O exemplo da ‘língua popular”: tanto ela quanto a ‘língua legítima’ só se definem por oposição e, portanto, consagrar a língua dominada “ainda é um efeito da dominação” na qual a língua dominada está para a língua legítima como a natureza para a cultura:
“Aquilo que é chamado de ‘língua popular’ são modos de falar que, do ponto de vista da língua dominante, aparecem como naturais, selvagens, bárbaros, vulgares. E aqueles que, por uma preocupação de reabilitação, falam de língua ou de cultura populares são vítimas da lógica que leva os grupos estigmatizados a reivindicar o estigma como signo de sua identidade.”
O PARADOXO DOS DOMINADOS: (a partir do exemplo da gíria)

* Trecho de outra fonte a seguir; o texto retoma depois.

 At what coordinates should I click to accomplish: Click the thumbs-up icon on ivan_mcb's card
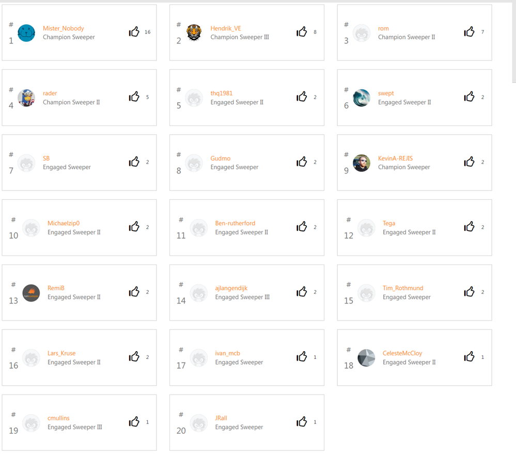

“Forma distinta da língua ‘vulgar’ – aos próprios olhos de alguns dos dominantes -, a gíria é produto de uma busca por distinção, porém dominada, e condenada, por essa razão, a produzir efeitos paradoxais, que não podem ser compreendidos quando se quer encerrá-los na alternativa da resistência ou da submissão que comanda a reflexão corrente sobre a ‘língua popular’. Quando a busca dominada de distinção leva os dominados a afirmarem o que os distingue, isto é, aquilo mesmo em nome do que eles são dominados e constituídos como vulgares, deve-se falar de resistência ? Em outros termos, se, para resistir, não tenho outro recurso a não ser reivindicar aquilo em nome do que eu sou dominado, isso é resistência ? Segunda questão: quando, ao contrário, os dominados se esforçam por perder aquilo que os marca como ‘vulgares’ e por se apropriar daquilo em relação a que eles aparecem como vulgares (por exemplo, na França, o sotaque parisiense), isso é submissão ? Acho que essa é uma contradição insolúvel: é uma contradição que está inscrita na própria lógica da dominação simbólica, mas as pessoas que falam de ‘cultura popular’ não querem admiti-la. A resistência pode ser alienante e a submissão pode ser libertadora. Tal é o paradoxo dos dominados e não há escapatória. De fato, é mais complicado ainda, mas creio que isso já é suficiente para embaralhar um pouco as categorias simples, em particular a oposição entre resistência e submissão, com as quais se costuma pensar essas questões. A resistência situa-se em terrenos muito diferentes do terreno da cultura em sentido estrito – onde ela nunca é obra dos mais despossuídos, o que testemunham todas as formas de ‘contracultura’, que, como eu poderia mostrar, supõem sempre um determinado capital cultural. E ela adquire as formas mais inesperadas, a ponto de permanecer quase invisível para um olho cultivado.”